*WHAT THE TASK REQUIRES:*
Please set down, exactly, the line with "Where should I click to: Play" and all lines that follow it through the end of the records below.
★ ★ ★ ★ ★ ★ ★
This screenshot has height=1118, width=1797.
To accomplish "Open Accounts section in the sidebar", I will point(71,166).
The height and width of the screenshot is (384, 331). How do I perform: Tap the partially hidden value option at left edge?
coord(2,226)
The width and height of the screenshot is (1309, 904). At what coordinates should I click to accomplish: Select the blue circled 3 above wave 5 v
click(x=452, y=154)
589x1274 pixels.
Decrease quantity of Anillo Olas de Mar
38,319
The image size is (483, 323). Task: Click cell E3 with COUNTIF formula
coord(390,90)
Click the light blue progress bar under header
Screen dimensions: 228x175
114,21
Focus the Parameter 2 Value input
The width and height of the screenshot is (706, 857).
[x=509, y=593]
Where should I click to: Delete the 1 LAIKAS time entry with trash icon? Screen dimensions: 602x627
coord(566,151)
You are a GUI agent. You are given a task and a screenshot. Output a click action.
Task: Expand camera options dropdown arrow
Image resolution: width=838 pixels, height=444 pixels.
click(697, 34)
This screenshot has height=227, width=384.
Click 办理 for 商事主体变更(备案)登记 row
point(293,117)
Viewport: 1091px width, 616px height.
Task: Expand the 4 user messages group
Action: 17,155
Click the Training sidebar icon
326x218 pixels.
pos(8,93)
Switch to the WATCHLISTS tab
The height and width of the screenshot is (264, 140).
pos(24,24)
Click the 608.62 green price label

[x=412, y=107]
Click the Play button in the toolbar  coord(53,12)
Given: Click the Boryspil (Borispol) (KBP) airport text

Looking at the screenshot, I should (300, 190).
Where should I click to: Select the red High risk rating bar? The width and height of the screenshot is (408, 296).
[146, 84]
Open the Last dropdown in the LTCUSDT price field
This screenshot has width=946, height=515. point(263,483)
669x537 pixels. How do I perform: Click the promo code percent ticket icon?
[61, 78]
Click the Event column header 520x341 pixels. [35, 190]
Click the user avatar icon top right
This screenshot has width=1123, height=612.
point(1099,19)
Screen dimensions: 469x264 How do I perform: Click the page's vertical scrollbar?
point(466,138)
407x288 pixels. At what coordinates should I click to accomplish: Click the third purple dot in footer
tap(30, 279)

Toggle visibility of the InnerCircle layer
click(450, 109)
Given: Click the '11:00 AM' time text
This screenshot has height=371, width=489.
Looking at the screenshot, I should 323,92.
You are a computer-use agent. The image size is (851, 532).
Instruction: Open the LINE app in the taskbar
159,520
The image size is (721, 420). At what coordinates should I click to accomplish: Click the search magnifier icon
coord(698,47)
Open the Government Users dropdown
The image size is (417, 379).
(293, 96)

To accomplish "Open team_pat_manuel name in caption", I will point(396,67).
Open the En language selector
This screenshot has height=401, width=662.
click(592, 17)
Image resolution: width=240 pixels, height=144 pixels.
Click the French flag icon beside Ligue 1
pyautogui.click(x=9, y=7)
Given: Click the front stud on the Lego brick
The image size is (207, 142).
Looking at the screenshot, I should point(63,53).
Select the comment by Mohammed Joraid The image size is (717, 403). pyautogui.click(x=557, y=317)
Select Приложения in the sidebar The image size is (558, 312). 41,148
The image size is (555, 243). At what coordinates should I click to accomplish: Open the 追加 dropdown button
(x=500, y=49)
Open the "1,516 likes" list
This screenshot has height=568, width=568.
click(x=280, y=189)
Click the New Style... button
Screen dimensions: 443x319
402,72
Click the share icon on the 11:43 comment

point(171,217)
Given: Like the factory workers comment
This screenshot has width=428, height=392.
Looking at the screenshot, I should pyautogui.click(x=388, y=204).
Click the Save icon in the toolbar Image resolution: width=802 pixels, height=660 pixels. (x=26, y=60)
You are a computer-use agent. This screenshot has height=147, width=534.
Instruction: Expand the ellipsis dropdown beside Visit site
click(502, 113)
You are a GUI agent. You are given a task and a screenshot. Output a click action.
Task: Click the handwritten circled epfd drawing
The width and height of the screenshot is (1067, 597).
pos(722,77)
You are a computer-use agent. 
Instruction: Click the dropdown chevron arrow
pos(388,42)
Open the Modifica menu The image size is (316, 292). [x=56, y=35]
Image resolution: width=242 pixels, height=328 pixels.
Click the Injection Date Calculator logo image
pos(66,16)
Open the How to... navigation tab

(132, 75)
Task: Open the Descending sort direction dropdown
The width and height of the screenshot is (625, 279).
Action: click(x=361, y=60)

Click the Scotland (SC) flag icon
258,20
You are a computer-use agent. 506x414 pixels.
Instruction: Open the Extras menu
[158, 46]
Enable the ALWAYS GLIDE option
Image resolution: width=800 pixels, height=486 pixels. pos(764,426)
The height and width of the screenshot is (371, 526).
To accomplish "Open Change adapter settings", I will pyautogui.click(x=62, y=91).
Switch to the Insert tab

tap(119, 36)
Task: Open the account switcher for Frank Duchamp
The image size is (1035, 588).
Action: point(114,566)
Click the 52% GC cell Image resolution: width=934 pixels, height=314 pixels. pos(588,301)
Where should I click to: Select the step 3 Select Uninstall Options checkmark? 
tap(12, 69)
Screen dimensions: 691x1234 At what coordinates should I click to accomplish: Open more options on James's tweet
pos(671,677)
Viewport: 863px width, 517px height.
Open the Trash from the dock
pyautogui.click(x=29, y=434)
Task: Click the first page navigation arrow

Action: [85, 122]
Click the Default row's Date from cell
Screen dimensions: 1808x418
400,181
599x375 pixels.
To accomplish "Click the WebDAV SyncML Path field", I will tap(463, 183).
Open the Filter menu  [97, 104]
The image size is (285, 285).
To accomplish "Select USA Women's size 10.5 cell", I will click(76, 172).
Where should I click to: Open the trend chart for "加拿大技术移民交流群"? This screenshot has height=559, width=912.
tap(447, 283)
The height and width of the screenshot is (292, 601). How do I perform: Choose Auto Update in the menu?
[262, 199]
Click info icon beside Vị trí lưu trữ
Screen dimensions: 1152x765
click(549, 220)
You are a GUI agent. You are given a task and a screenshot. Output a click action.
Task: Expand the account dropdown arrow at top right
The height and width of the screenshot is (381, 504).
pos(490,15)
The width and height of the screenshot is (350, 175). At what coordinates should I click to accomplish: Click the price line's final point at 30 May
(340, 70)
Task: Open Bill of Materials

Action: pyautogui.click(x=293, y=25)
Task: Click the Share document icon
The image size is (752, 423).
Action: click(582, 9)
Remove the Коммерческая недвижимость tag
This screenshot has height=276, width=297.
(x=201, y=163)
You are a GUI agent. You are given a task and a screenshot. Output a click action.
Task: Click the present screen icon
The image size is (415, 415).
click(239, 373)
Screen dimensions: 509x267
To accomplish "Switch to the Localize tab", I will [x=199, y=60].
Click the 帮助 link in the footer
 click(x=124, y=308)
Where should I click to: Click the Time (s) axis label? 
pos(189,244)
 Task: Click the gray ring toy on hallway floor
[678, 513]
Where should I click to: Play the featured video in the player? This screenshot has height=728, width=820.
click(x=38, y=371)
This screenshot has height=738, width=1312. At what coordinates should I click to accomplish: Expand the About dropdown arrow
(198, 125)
★ ★ ★ ★ ★ ★ ★
*OUTPUT OF THE TASK:*
Where should I click to: Play the featured video in the player? This screenshot has height=728, width=820.
click(x=38, y=371)
This screenshot has height=738, width=1312. At what coordinates should I click to accomplish: Expand the About dropdown arrow
(198, 125)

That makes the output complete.